V.27: Der Herr jenes Knechtes aber erbarmte sich, entließ ihn und schenkte ihm die Schuld.“
Siehst du, wie grenzenlos seine Güte ist? Der Knecht hatte bloß um Aufschub und Verzug gebeten und sein Herr gewährte ihm mehr, als er begehrt hatte, er erlässt und schenkt ihm die ganze Schuld. Das war schon von allem Anfang seine Absicht gewesen; aber S. d886 damit der andere nicht ohne Verdienst dabei bleibe, wollte er nicht, dass er bloß die Wohltat empfange, sondern dass er auch darum bitte. Freilich, wenn auch der Knecht niederfiel und bat, so kam doch schließlich alles von der Güte des Herrn.
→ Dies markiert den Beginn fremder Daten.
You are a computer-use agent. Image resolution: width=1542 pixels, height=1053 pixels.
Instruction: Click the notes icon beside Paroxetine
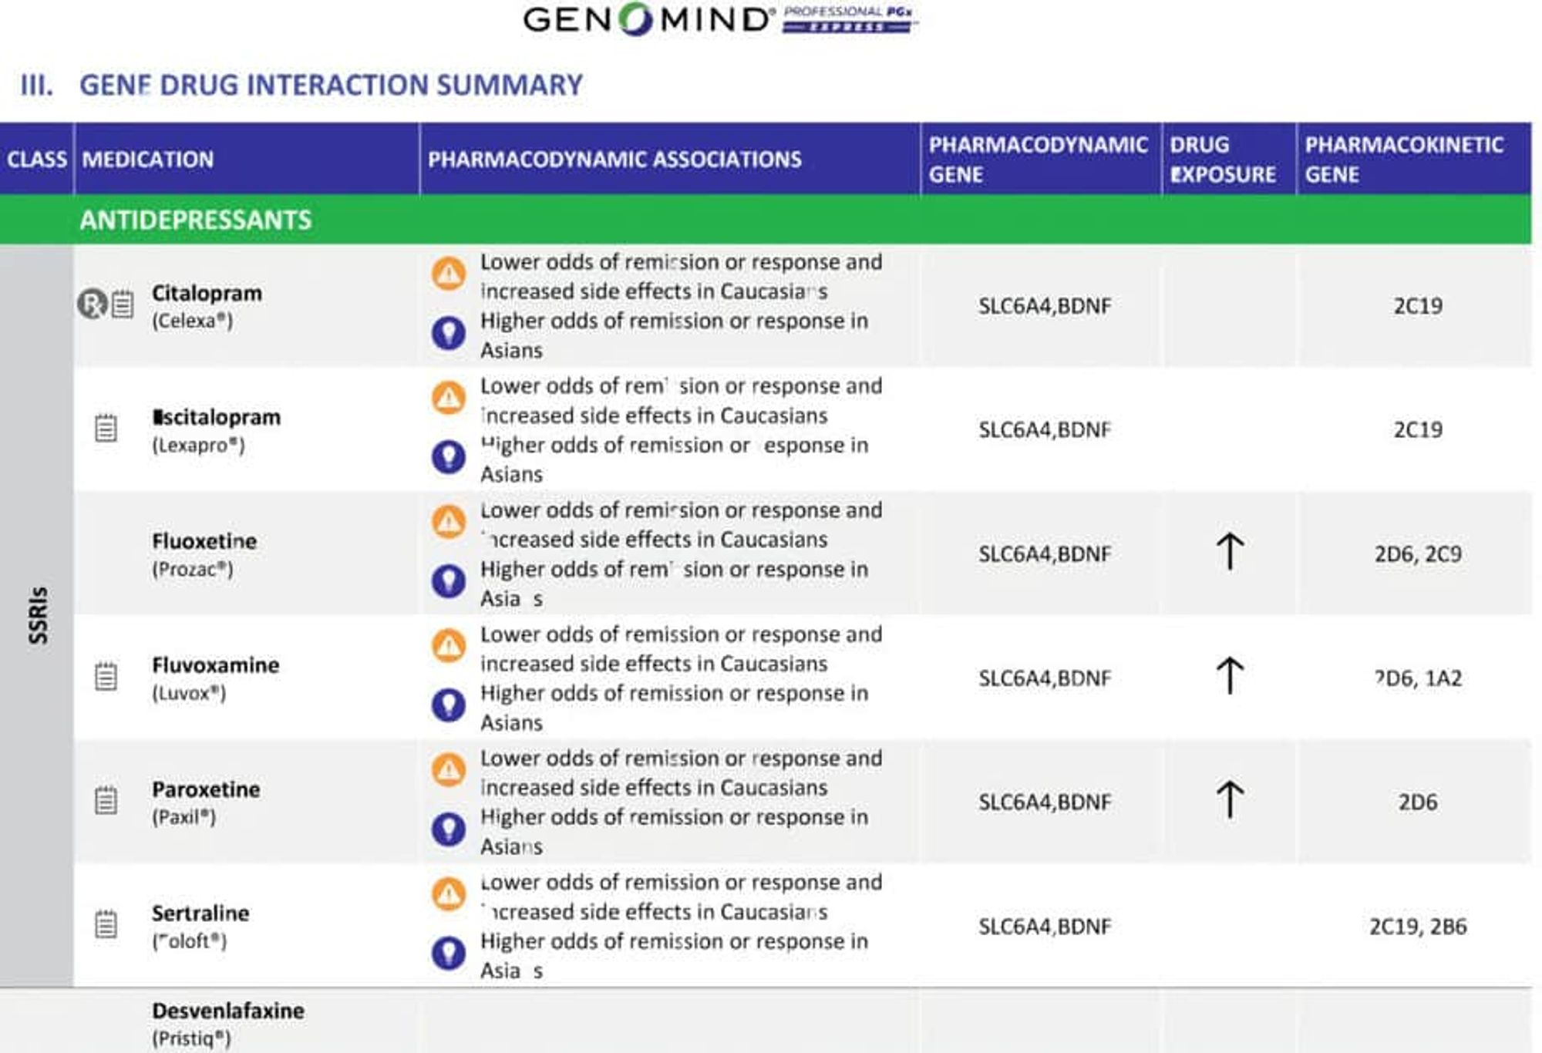point(106,800)
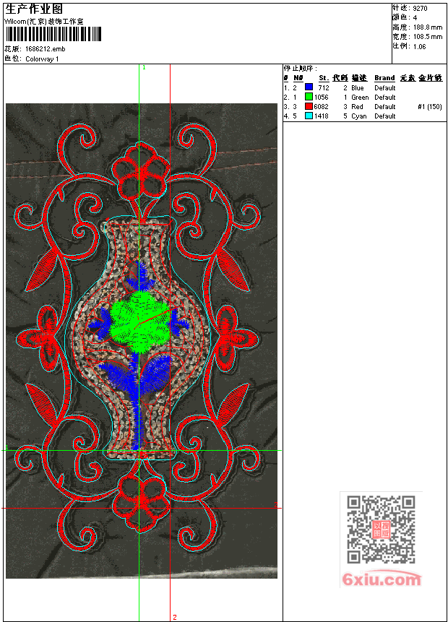
Task: Click the Brand column header
Action: [384, 78]
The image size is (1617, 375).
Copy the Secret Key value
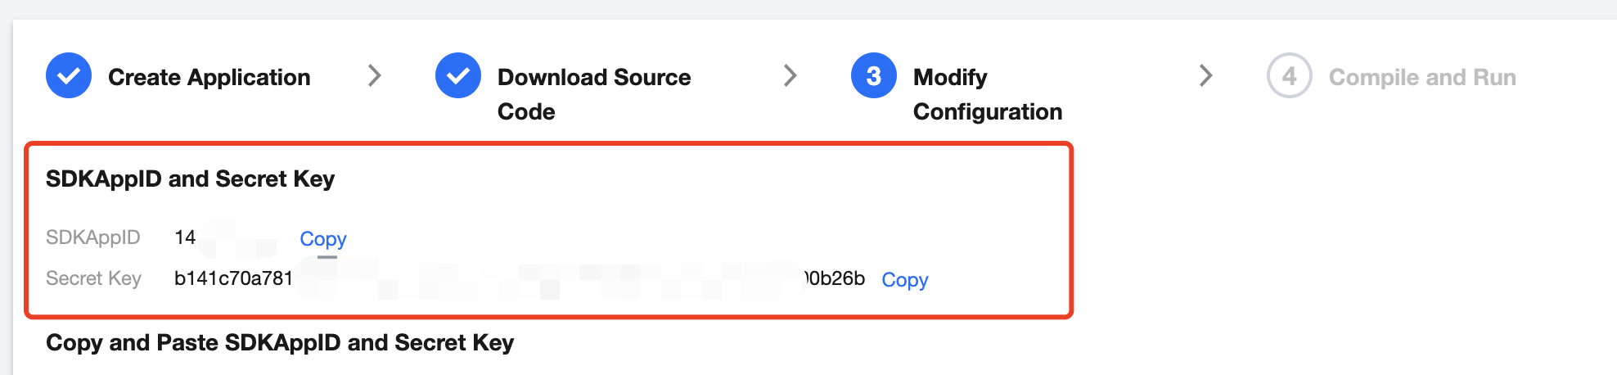click(904, 280)
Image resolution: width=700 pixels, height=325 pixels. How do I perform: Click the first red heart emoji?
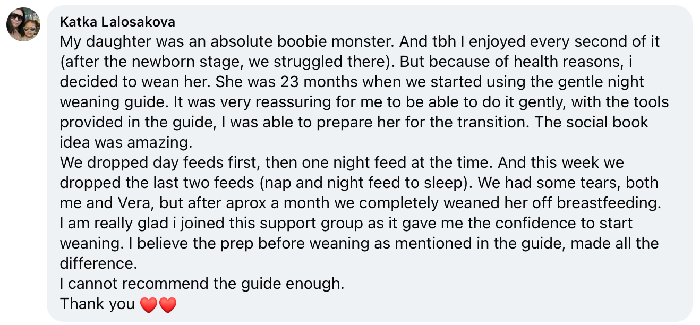pyautogui.click(x=149, y=305)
Das ersehen wir aus dem Beweggrund, der für seine Nachsicht angeführt wird: „Er erbarmte sich seiner und schenkte ihm die Schuld.“ Gleichwohl ließ er auch den Knecht scheinbar etwas dazu beitragen, um ihm eine allzugroße Beschämung zu ersparen; auch sollte er durch die Erfahrung seines eigenen Elendes Nachsicht gegen seine Mitknechte lernen.